Ellis very gently put down the leg that he’d been pulling. ‘Someone might be looking for him,’ he said. ‘He could have kids.’
‘We should roll him and get a look at his face.’
‘Don’t do that. Let him be.’ Ellis felt near to weeping.
Boggs did not reply, but neither did he move toward the body. ‘Might be that no one even knows he’s gone,’ he said. ‘A solitary guy, wanders out here, dies, and no one notices. The universe as he understood it is extinguished, and it’s the passing of a mite.’
‘You really don’t know anything about him?’ Ellis asked.
‘How would I?’
‘It just seems strange that I’d stumble onto him here.
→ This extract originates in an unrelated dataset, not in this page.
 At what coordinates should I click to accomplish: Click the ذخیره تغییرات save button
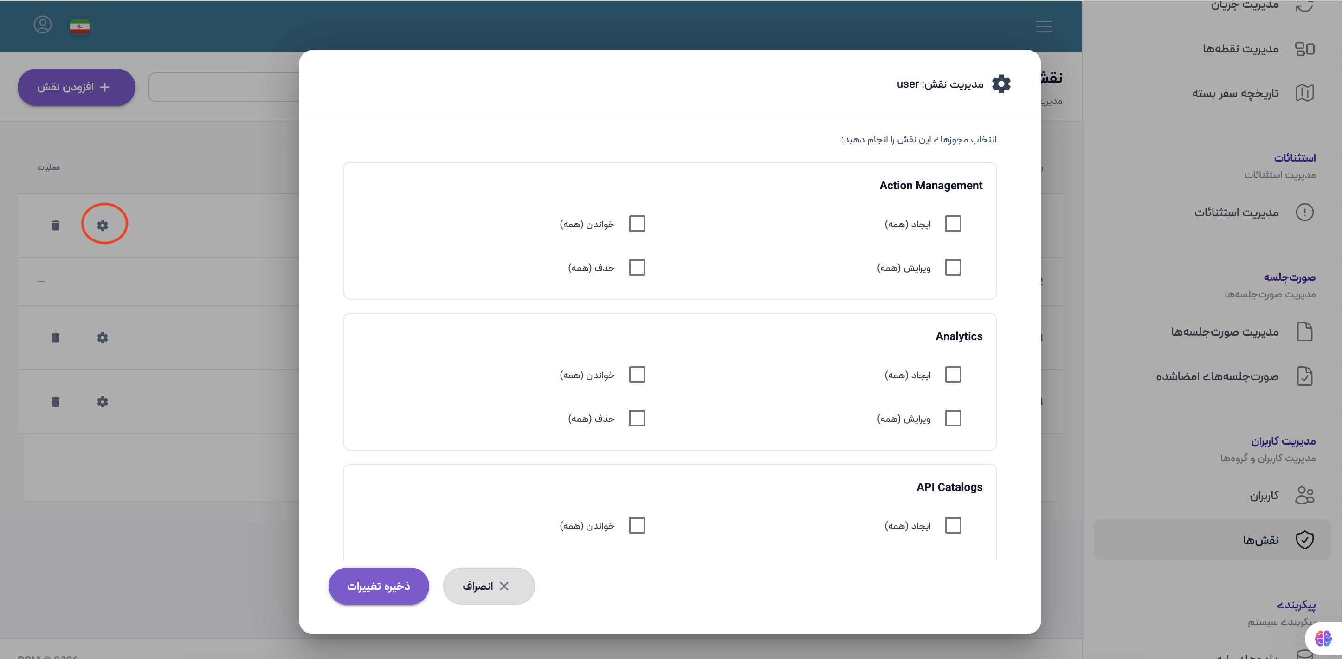[x=379, y=586]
And then you turn up.’
Boggs laughed. ‘You think I planted a dead guy here?’
‘What’s your explanation?’
‘It is what it is.’
‘You have to admit it’s unlikely.’
‘That never stopped anything from happening.’
‘That’s not true.’
Boggs scoffed. With the point of his shoe he prodded the dead man’s foot. It was difficult to look away from the body. The man’s shoelaces were still tied.
‘If you did set this up, I don’t expect you would admit it.’
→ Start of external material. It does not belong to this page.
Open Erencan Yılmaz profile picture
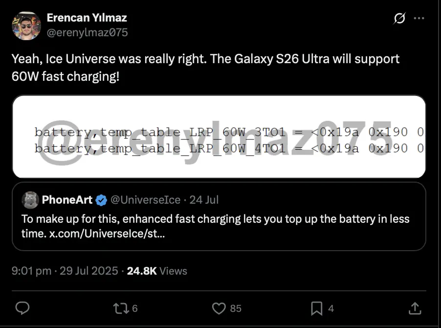click(x=25, y=25)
‘No. That’s true. I’m too smart for that.’
Ellis laughed. ‘All right. Fate put him here.’
‘Absolutely not. I’m not sure why you think it’s so strange. People die all the time.’
Ellis laughed again. ‘You know, it’s good to see you, Boggs.’
The shirt had ridden up as they pulled the body from the water, showing a thin, pasty waist.
‘Maybe he fell from an airplane,’ Boggs said, scowling.
‘What are you going to do now?’ Ellis asked.
‘Maybe he’d hitched a ride in the bed of a pickup truck, and he flew out on that curve and crawled here to die of internal haemorrhage.’
Ellis was silent.
‘Maybe this is just a place that had some meaning to him and he walked over here and ate a handful of pills and waited for an end. Some connection here. You remember that guy who climbed through the windshield? Maybe this is him. The passenger seat occupant. The one who said the hero guy was a liar.’
‘Really?’ Though he had forgotten it, it did seem that Boggs might have told him this before, years ago.
‘He said that the ex-marine hero man actually didn’t do much. A number of people were helping, and this guy said that he pulled several people out himself, and it pissed him off that this other guy was made out to be the hero with the help of some cop buddies.’
‘His saying that doesn’t prove anything.’
‘That’s true.’
‘I read that marine’s depo. Dragging people out and dragging people out. The screaming. His hand was burned, he went to the hospital, there’s documentation.’
‘No one said that he didn’t burn his hand. No one said that he didn’t hear screaming but felt that the fire was too intense.’
Then with – to Ellis – unexpected finality, as if on a signal, the conversation stopped, and time ran a murky passage through the dark. Boggs sat still and Ellis felt as if to disturb him might initiate terrible consequences. Then he slept for a spell and woke feeling no less tired. When he searched the sky he saw that any number of stars had winked away, as if the universe itself were dying. The lake water lay quiet. A few redwing blackbirds lurched around, reeds rattling in their wake. The sun cracked bright over the horizon. He forgot the body and then saw it again and then he did not want to look, but neither could he move his gaze away. The man’s sweatshirt held a peculiar and slowly changing pattern of dark and light where it was wet and dry. It seemed difficult to believe that the dead man might not move now, while the hair bristled from his naked ankles and the pores there appeared as if they might at any instant begin to sweat.